== PROBLEM DESCRIPTION ==
Select from the data all lines with the word "computer".

== DATA IN THIS EXERCISE ==
________
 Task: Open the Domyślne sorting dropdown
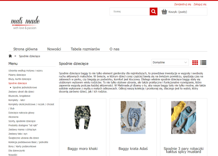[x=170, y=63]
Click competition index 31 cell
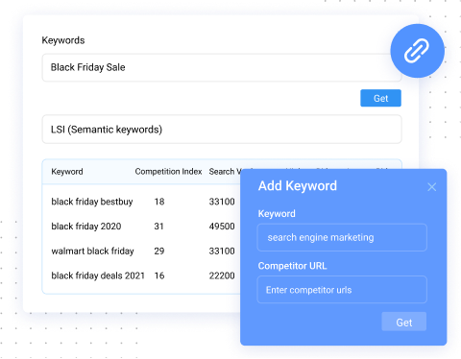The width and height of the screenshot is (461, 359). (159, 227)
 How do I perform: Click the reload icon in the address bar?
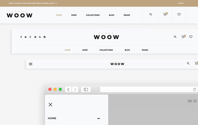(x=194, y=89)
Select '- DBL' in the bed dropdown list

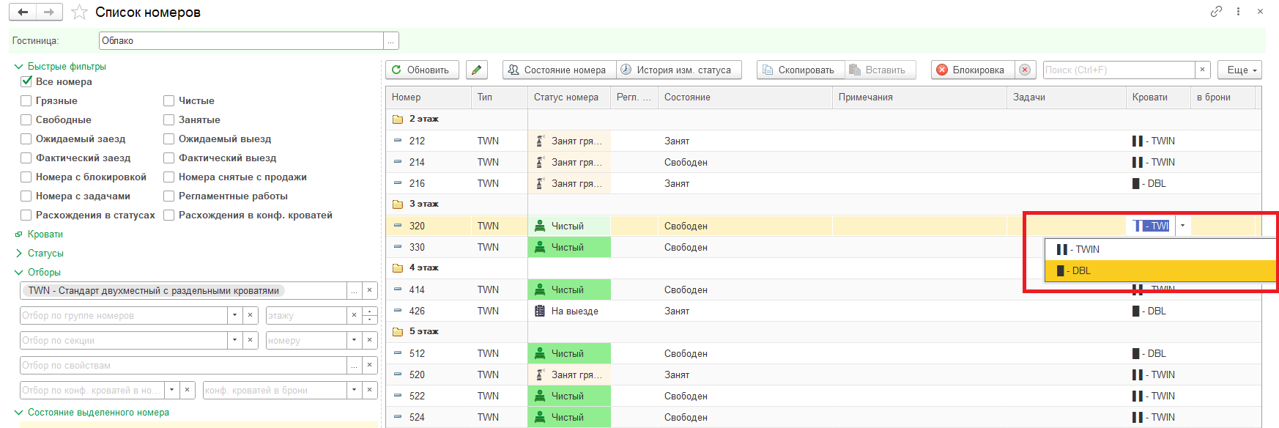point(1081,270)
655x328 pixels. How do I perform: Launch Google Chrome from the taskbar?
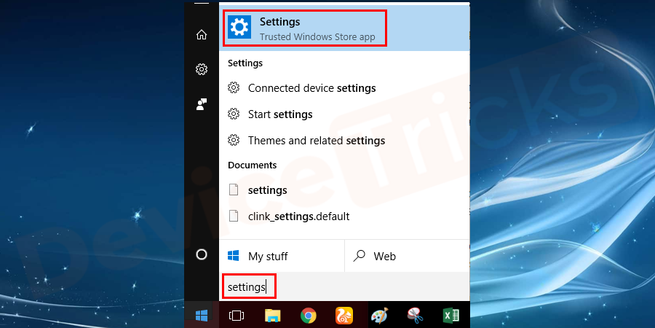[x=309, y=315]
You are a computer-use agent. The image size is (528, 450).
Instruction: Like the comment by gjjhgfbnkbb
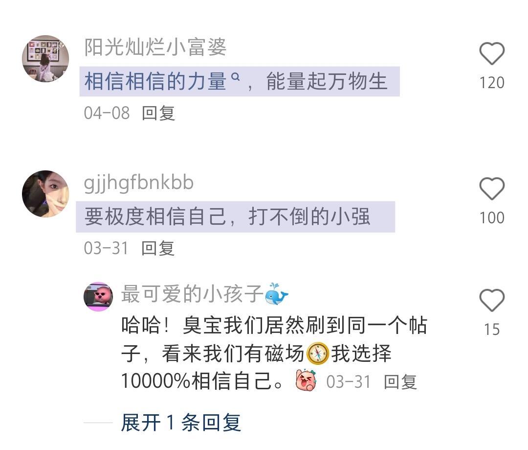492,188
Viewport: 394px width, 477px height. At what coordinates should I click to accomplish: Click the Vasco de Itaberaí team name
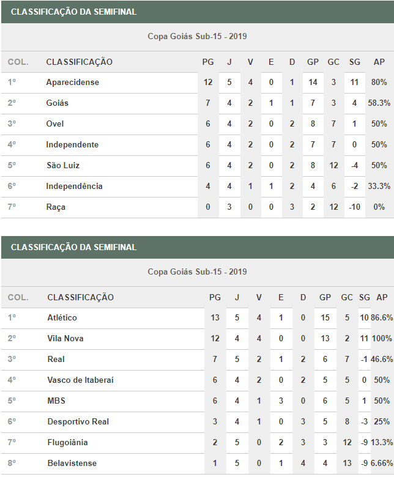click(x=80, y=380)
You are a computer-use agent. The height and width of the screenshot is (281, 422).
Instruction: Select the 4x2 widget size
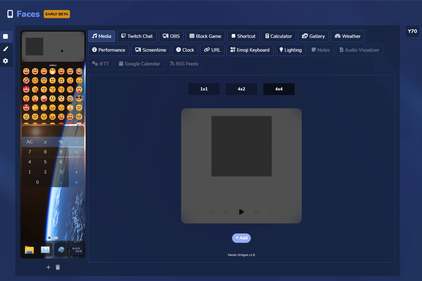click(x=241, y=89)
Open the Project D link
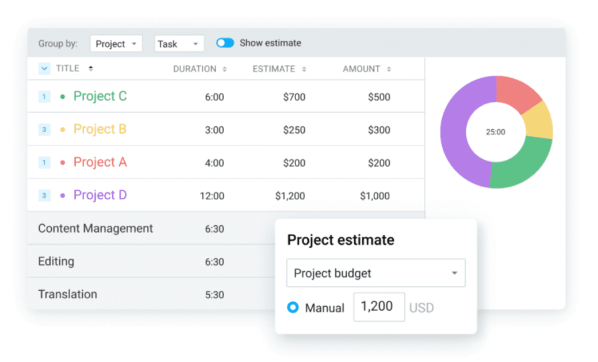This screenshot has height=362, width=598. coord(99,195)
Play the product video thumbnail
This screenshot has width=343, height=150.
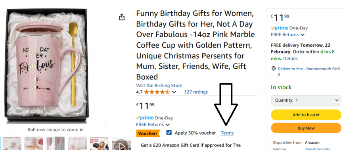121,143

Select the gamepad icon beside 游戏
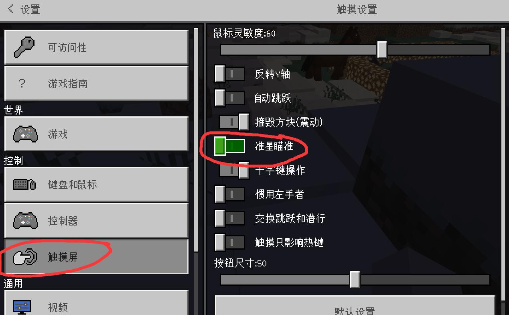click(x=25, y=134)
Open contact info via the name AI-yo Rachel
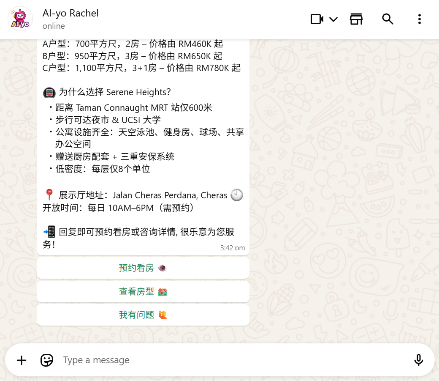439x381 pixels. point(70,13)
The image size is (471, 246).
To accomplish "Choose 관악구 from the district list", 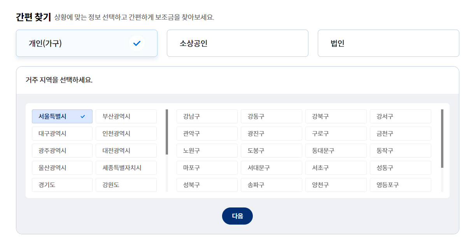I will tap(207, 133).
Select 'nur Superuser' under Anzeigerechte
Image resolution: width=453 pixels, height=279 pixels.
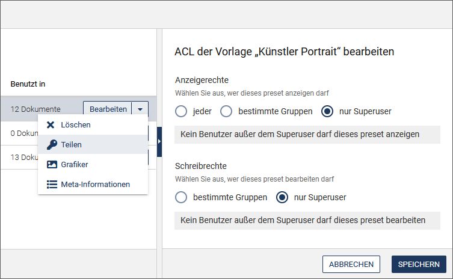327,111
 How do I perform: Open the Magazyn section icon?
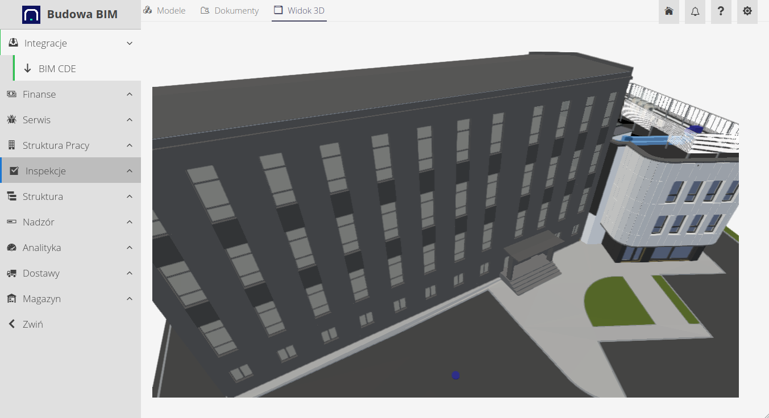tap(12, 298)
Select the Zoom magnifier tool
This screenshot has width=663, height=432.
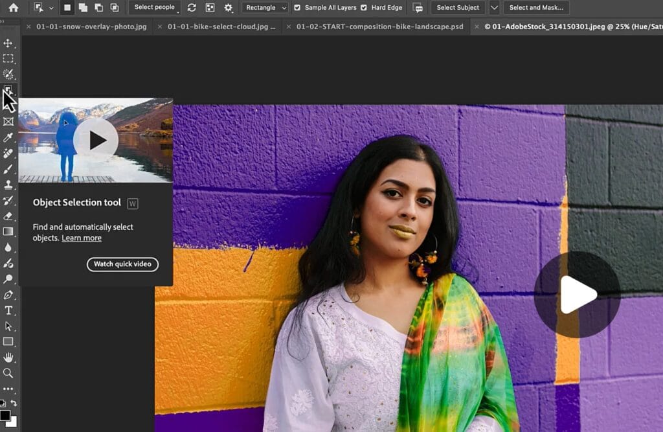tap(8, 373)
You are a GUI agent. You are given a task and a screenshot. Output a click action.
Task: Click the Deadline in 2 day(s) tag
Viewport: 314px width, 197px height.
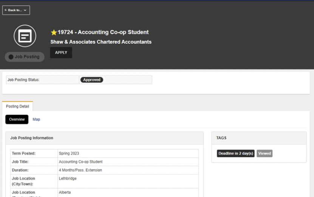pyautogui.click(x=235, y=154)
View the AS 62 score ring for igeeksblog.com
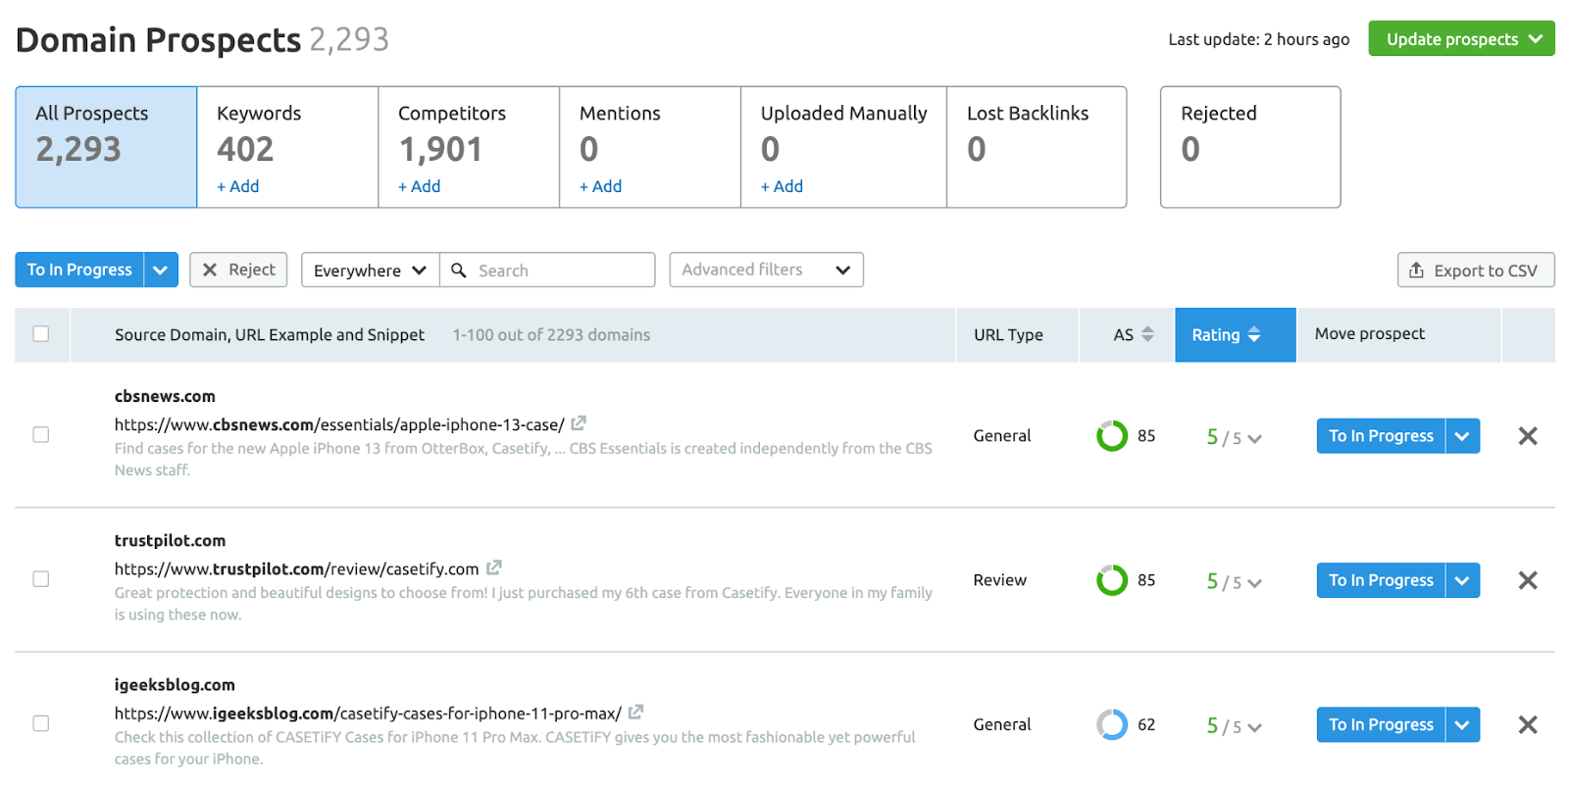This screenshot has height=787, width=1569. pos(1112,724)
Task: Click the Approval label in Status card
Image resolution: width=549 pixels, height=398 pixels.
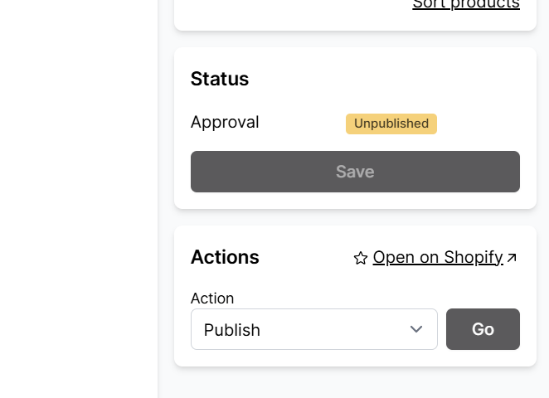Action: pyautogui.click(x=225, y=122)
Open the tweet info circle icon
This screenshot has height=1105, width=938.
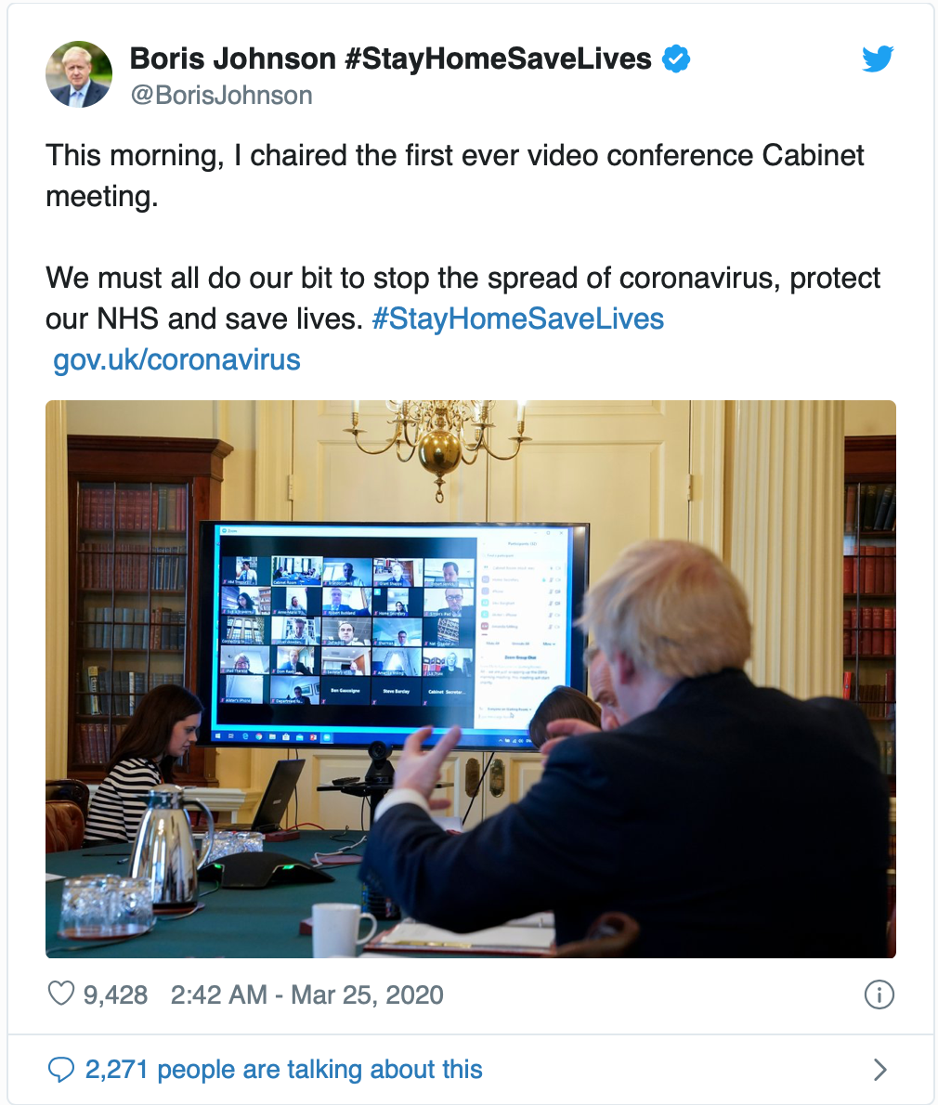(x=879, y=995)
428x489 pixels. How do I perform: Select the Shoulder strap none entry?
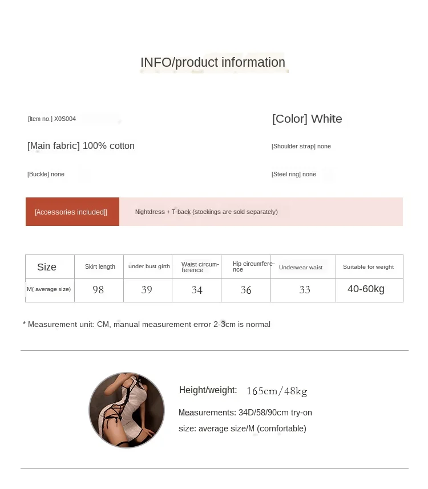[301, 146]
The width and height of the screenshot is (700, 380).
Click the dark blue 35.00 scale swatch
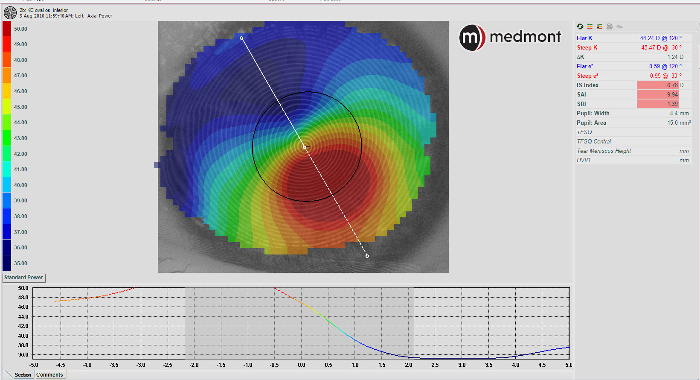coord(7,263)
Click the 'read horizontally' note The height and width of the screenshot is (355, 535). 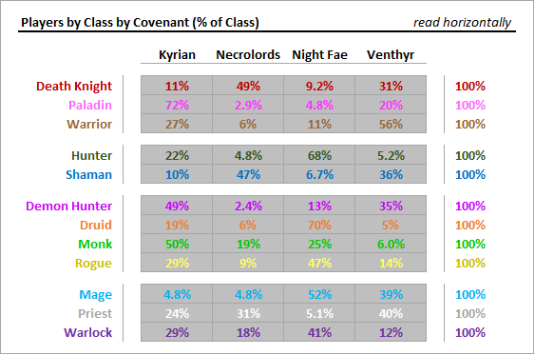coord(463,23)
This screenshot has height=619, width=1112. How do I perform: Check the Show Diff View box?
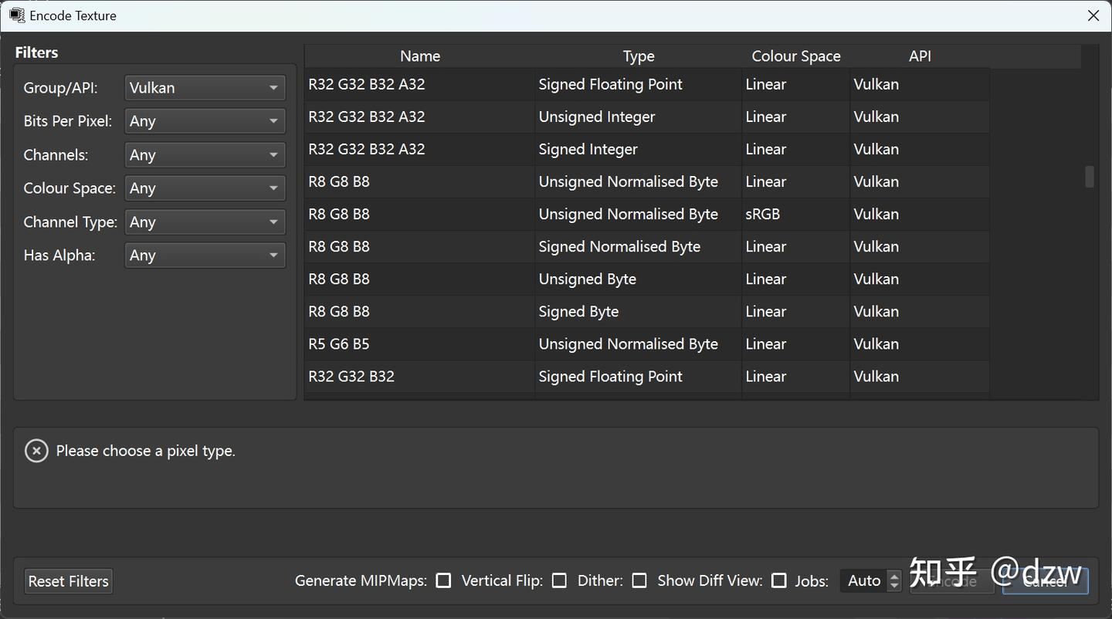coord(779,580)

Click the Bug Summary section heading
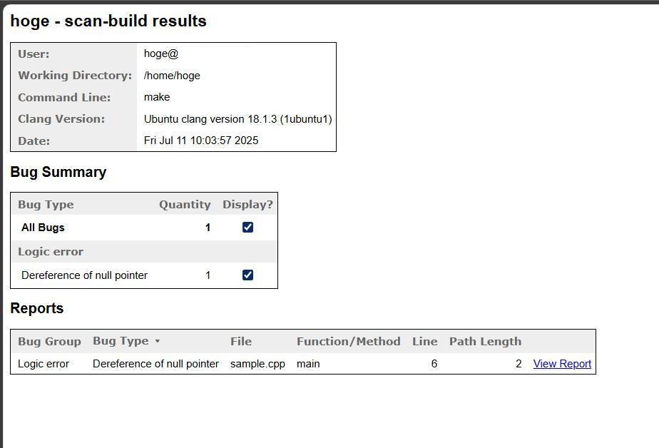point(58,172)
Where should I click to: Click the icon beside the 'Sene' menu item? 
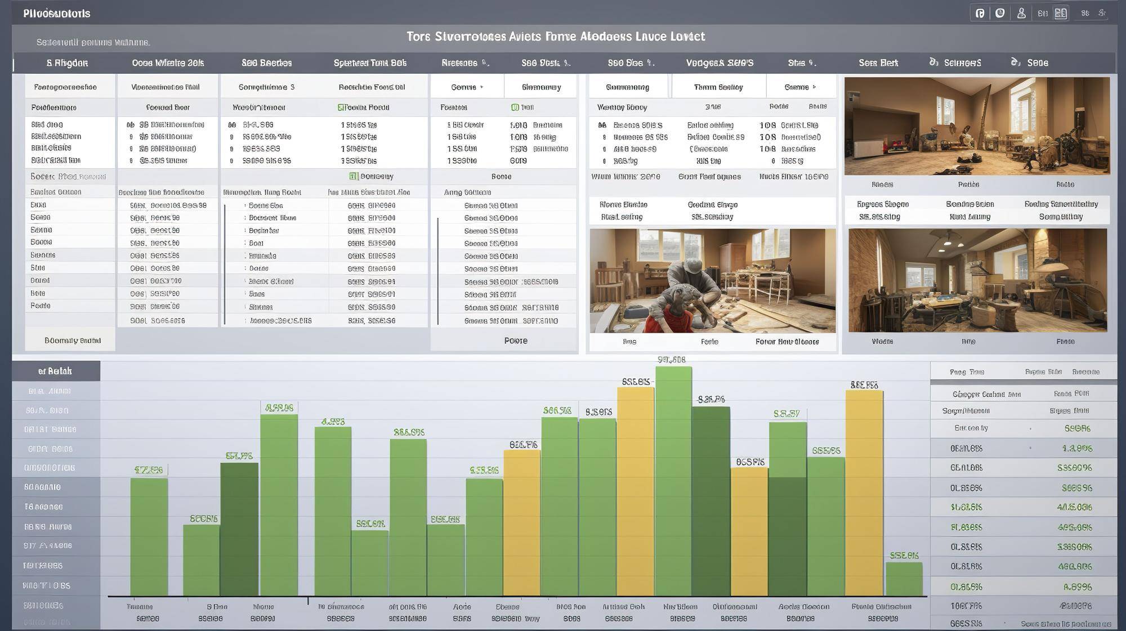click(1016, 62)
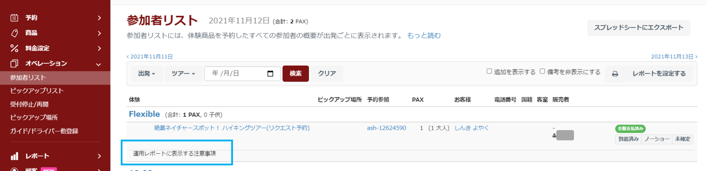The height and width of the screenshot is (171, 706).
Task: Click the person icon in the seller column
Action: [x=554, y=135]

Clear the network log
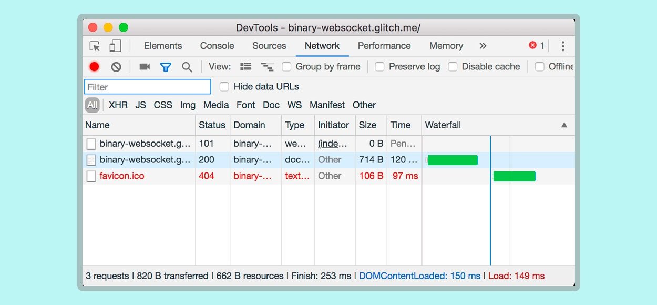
________
== ANSWER TO THIS EXERCISE ==
You are a computer-use agent. The image size is (528, 450).
You are a computer-use agent. The height and width of the screenshot is (281, 422).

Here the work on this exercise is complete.